The U.S. Food and Drug Administration (FDA) has authorized new boosters today for the Moderna and Pfizer-BioNTech COVID-19 shots, even though the companies have not completed trials on human subjects and without the injections going before an advisory panel of doctors.
The FDA announced today that it has “amended the emergency use authorizations (EUAs) of the Moderna COVID-19 Vaccine and the Pfizer-BioNTech COVID-19 Vaccine to authorize bivalent formulations of the vaccines for use as a single booster dose at least two months following primary or booster vaccination. The bivalent vaccines, which we will also refer to as ‘updated boosters,’ contain two messenger RNA (mRNA) components of SARS-CoV-2 virus, one of the original strain of SARS-CoV-2 and the other one in common between the BA.4 and BA.5 lineages of the omicron variant of SARS-CoV-2.”
“The Moderna COVID-19 Vaccine, Bivalent, is authorized for use as a single booster dose in individuals 18 years of age and older. The Pfizer-BioNTech COVID-19 Vaccine, Bivalent, is authorized for use as a single booster dose in individuals 12 years of age and older.”
The FDA authorized the boosters that target the BA.4 and BA.5 Omicron subvariants without complete data on how the shots performed in humans, claiming that it has enough alternate data to ensure safety. Instead, the agency is using data from other sources such as research in mice and data from the BA.1 human trials.
In the study for the current boosters, eight mice were given the BA.5 booster dose about 100 days after receiving two doses of Pfizer’s original shot. John Moore, a vaccine and virology expert at Weill Cornell Medicine stated that, “To rely only on mouse data (for authorization) would be unprecedented in my knowledge and would certainly raise eyebrows. It doesn’t mimic the human situation.”

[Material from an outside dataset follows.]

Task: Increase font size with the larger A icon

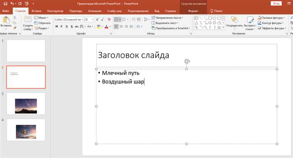Action: click(x=96, y=19)
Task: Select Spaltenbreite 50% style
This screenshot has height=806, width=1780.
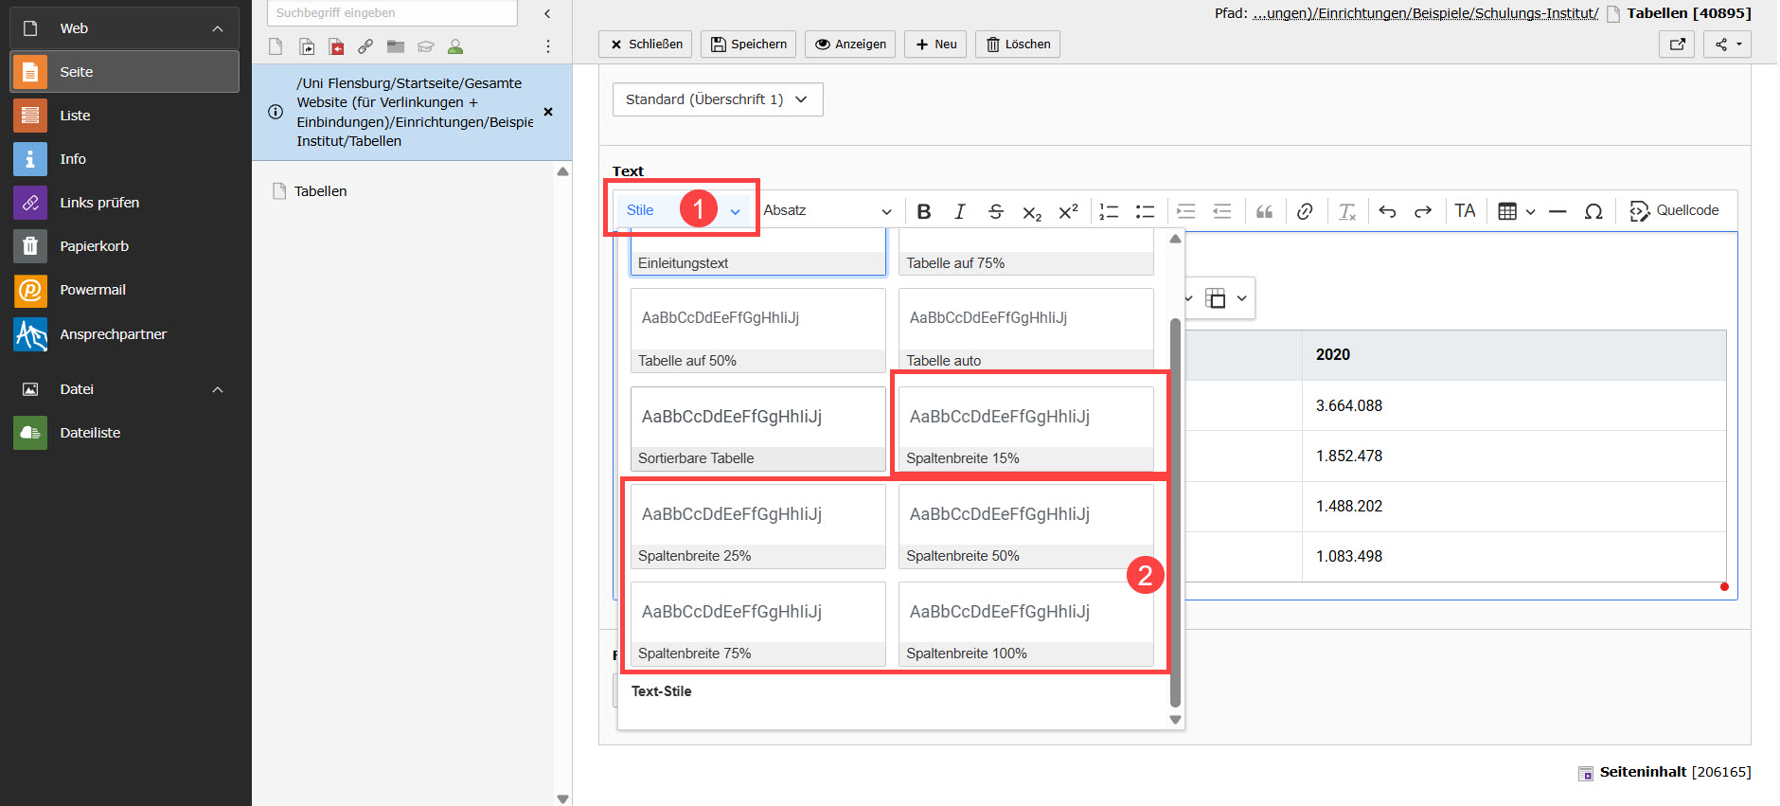Action: click(x=1025, y=526)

In addition to authorizing the boosters without clinical-trial data, the FDA is also bypassing the typical protocol of earlier COVID shot reviews and not having a meeting of advisers who make recommendations whether the agency should authorize a shot.

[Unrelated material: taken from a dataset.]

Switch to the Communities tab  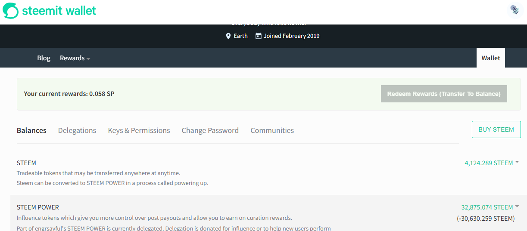[272, 130]
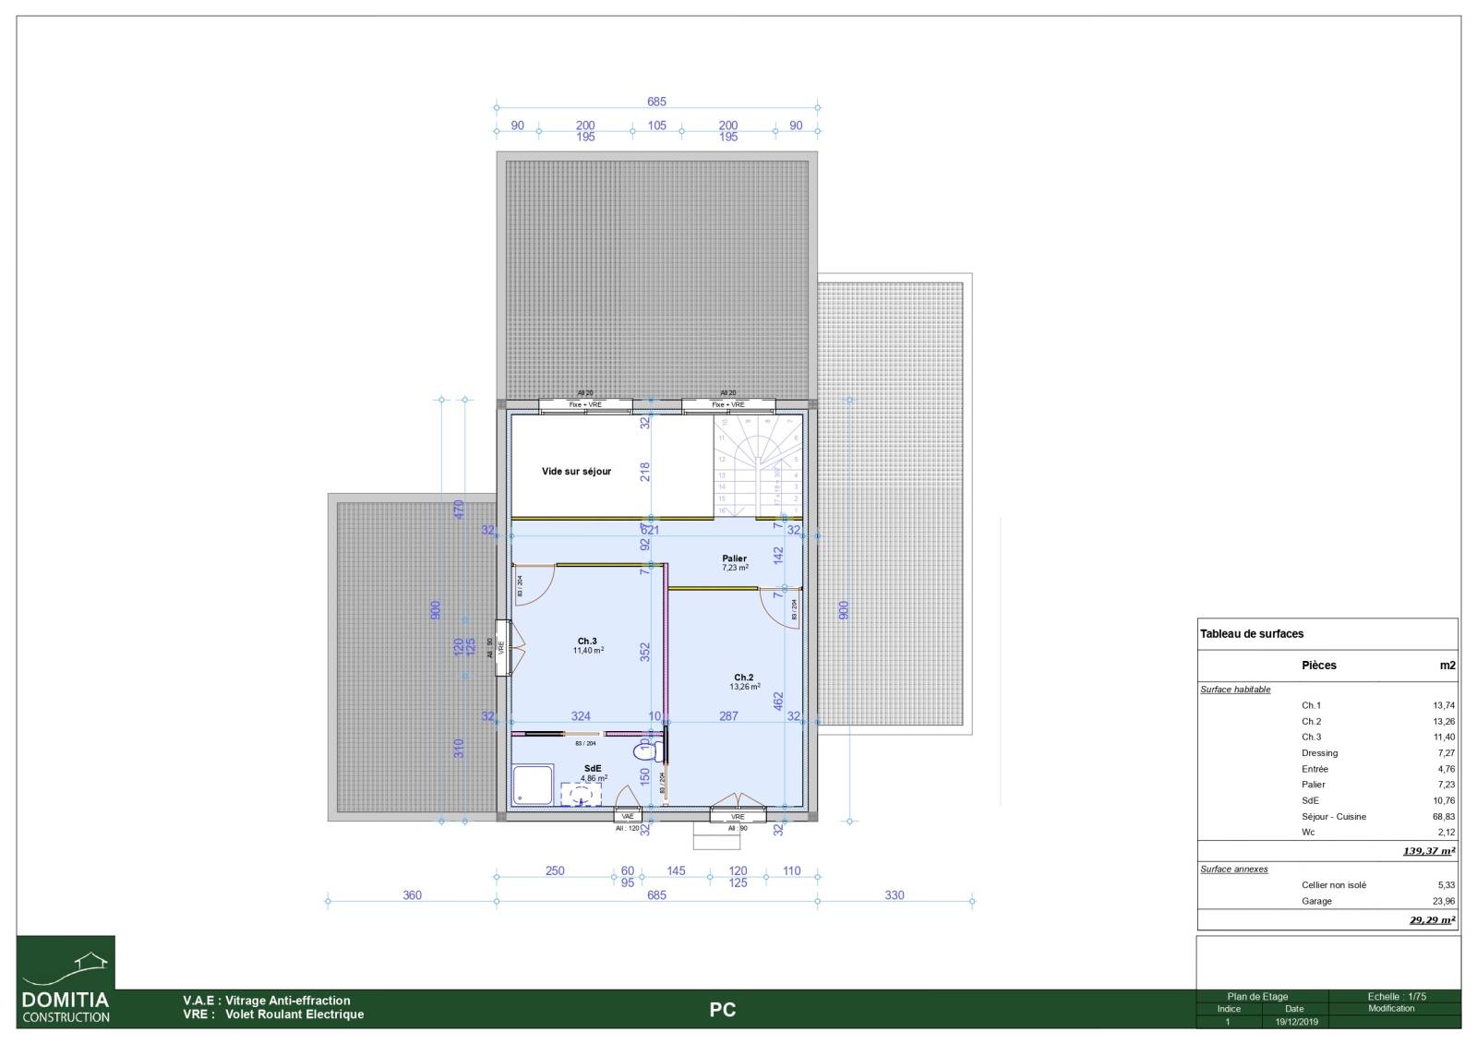Select the Echelle 1/75 title block cell

(x=1396, y=997)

However, the FDA still insists that the COVID shots are safe and effective.
FDA Commissioner Robert Califf tweeted, “Real world evidence from the current mRNA Covid-19 vaccines, which have been administered to millions of individuals, show us that the vaccines are safe.”
Yet “real world evidence” reveals otherwise.

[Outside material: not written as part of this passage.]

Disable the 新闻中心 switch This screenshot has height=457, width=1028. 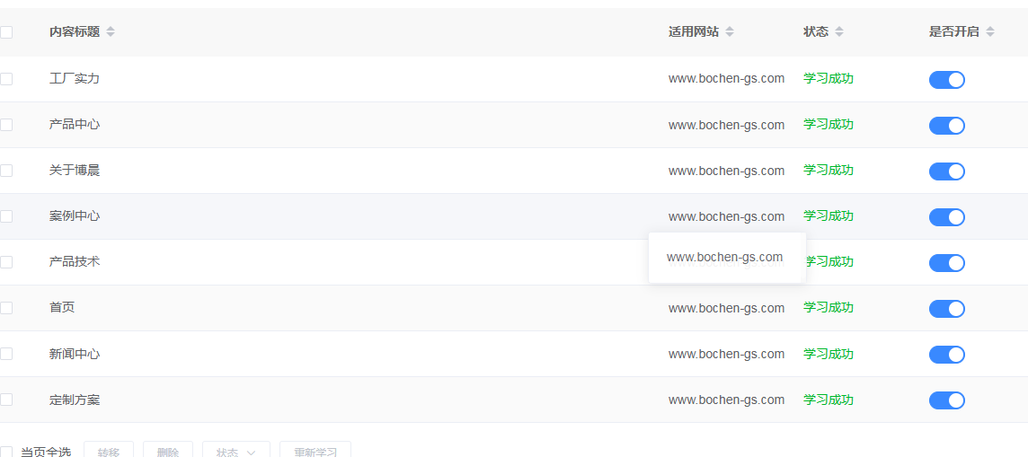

For example, there were 22 cases of myocarditis after the Pfizer shots by February 2021 even though the drug company stated there were no “new safety issues” and the FDA waited until June 25, 2021, to include the risk of myocarditis in the fact sheets.
The risk of heart inflammation is also higher for men as old as 39 after the Moderna COVID-19 injection than after COVID-19 infection, according to a new study. Both the Moderna and Pfizer shots are associated with heart inflammation, but Moderna’s has been linked with much higher rates.
A recent Israel study found that COVID vaccination decreases sperm counts in males two months following vaccination and persists for at least five months.
Since the rollout of the experimental COVID-19 shots, U.S. health officials have claimed the shots are safe for pregnant women and their unborn babies. However, the court-ordered released Pfizer data reveals significant increased miscarriage rate among pregnant women.
In Canada, the provincial government of Manitoba reported in July 2022 that the booster shot administration rate in the province was 43.8 percent in May 2022. However, people who had received booster injections accounted for more than 70 percent of COVID-related deaths.
In the United Kingdom, the UK Health Security Agency’s COVID-19 vaccine surveillance report published on March 31, 2022, showed that 73 percent of deaths within 28 days of infection were among people who had received their injection doses, before their COVID-19 infection diagnosis was confirmed.